2.6 - Experimental & Research Designs
What is experimental design?
Experimental design is the process of deciding how to allocate participants to different conditions in a psychological experiment. This allocation helps researchers test the effect of an independent variable (IV) – the factor being manipulated – on a dependent variable (DV) – the factor being measured.
In a typical experiment, participants are divided into groups. One common approach is to have an experimental group, which experiences the change or treatment, and a control group, which does not.
The key decision in experimental design is how participants from the sample are assigned to conditions. For example, if there are fifteen participants, the researcher must choose whether all will experience every condition or if they will be split into separate groups for different conditions. This choice leads to different types of designs, each with its own strengths and limitations.
Types of experimental designs
There are three main types of experimental designs used in psychology: independent measures, repeated measures, and matched pairs. Each type determines how participants are grouped and exposed to the IV, affecting the experiment's validity and efficiency.
Independent measures design
In an independent measures design, different groups of participants are used for each condition of the experiment. Each participant experiences only one level of the IV.
Key features of independent measures design:
- How it works - The sample is divided into separate groups. For instance, to test if gender affects reading ability, one group of 25 boys might take a reading test, while a separate group of 25 girls takes the same test. The results are then compared.
- Advantages - This design avoids order effects, as participants are not exposed to multiple conditions.
- Disadvantages - Individual differences between groups, such as varying intelligence or motivation, can affect results. It often requires more participants, making it resource-intensive.
Repeated measures design
A repeated measures design uses the same participants in all conditions of the experiment. Each person is tested multiple times, once for each level of the IV.
Key features of repeated measures design:
- How it works - The same group experiences every condition. For example, twelve participants might complete two different IQ tests, and their scores on each are compared.
- Advantages - It controls for individual differences, as the same people are used throughout. This often requires fewer participants and can provide more sensitive measurements of the IV's effect.
- Disadvantages - Order effects can occur, where performance changes due to the sequence of conditions rather than the IV. This can skew results and reduce validity.
Matched pairs design
Matched pairs design uses different participants for each condition but matches them on key variables to minimise differences.
Key features of matched pairs design:
- How it works - Participants are paired based on relevant characteristics, such as age, gender, intelligence, or personality scores. One member of each pair is assigned to the experimental condition, and the other to the control. For example, pairs might be matched for age and IQ, then one tests a new learning method while the other uses a standard one.
- Advantages - It reduces the impact of individual differences, similar to repeated measures, while avoiding order effects since different people are used.

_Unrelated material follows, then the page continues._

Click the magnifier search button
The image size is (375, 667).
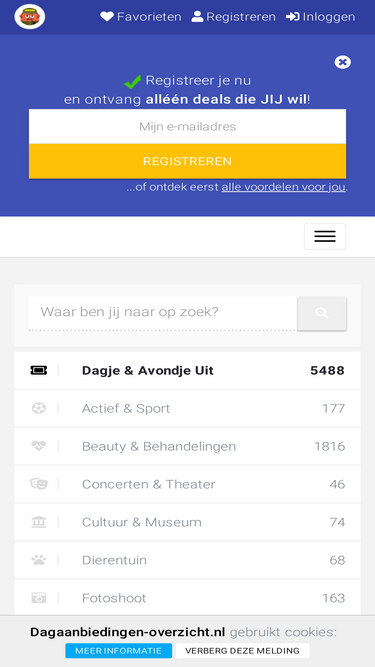[x=322, y=314]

- Disadvantages - Matching can be time-consuming and may not account for all variables. It still requires more participants than repeated measures.
Order effects in repeated measures designs
Order effects are unwanted influences on participants' performance that arise from the sequence in which conditions are presented in a repeated measures design. These effects occur because the same participants experience multiple conditions, which can lead to changes unrelated to the IV.
Types of order effects
- Practice effect - Participants may improve on later tasks due to familiarity or learning from earlier ones.

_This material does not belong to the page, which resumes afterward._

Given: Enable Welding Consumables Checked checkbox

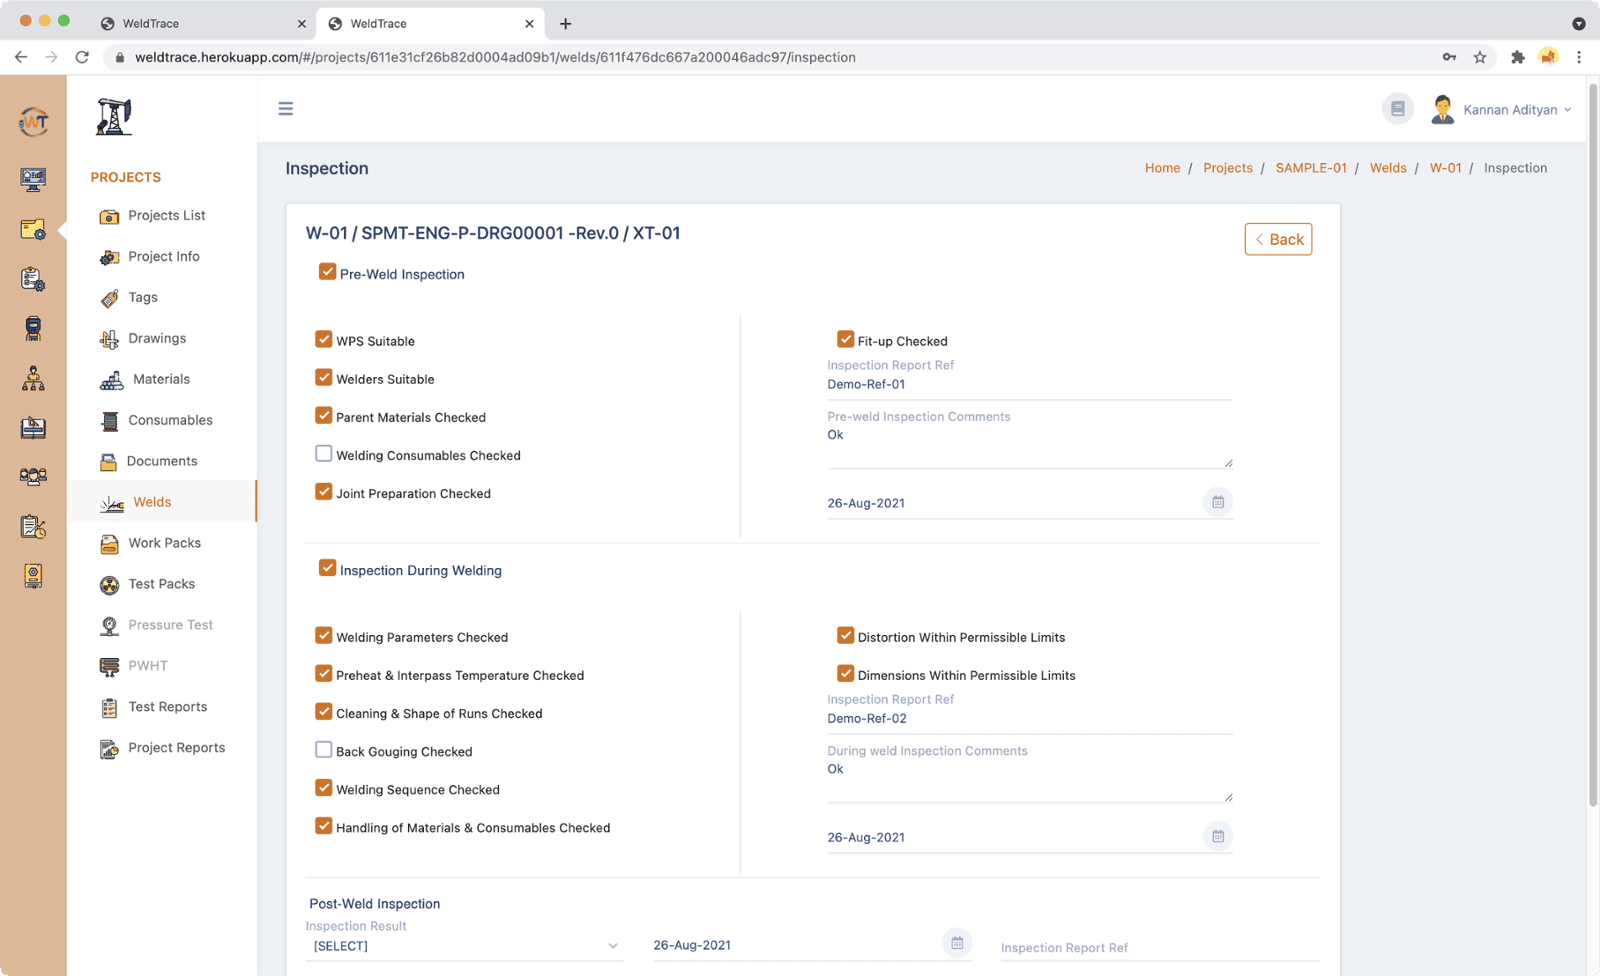Looking at the screenshot, I should pyautogui.click(x=324, y=454).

- Fatigue effect - Performance may decline in later conditions due to tiredness or boredom.
These effects can confound results, making it seem like the IV caused changes when the order was actually responsible. As a result, repeated measures designs must include controls to minimise these issues.
Controlling order effects with counterbalancing
Counterbalancing is a technique used to manage order effects in repeated measures designs by varying the sequence of conditions across participants. This ensures that any effects from the order are evenly distributed and do not systematically bias the results.
How counterbalancing works
- Divide the participants into subgroups.
- Assign different orders of conditions to each subgroup. For example, with two conditions (A and B), half the participants do A first then B, while the other half do B first then A.
- Compare results across subgroups to balance out practice or fatigue effects.
This method reduces the impact of order effects, improving the experiment's internal validity – the extent to which the IV truly causes the observed changes in the DV.
Using randomisation to reduce bias
Randomisation is a key method for minimising bias in experimental designs. Bias occurs when factors other than the IV influence the results, such as uneven group allocation.
The purpose and process of randomisation
- Reducing bias - Randomisation ensures every participant has an equal chance of being assigned to any group or condition. This helps create comparable groups and eliminates systematic differences.
- How it is applied - In independent measures, participants might be randomly allocated using a computer or drawing lots. In repeated measures with counterbalancing, the order of conditions can also be randomised for each participant.
- Benefits - It controls for confounding variables – factors that could affect the DV independently of the IV – making the experiment fairer and more reliable.
By incorporating randomisation, researchers enhance the experiment's internal validity, meaning that any observed changes in the DV can be more confidently attributed to the IV rather than confounding variables.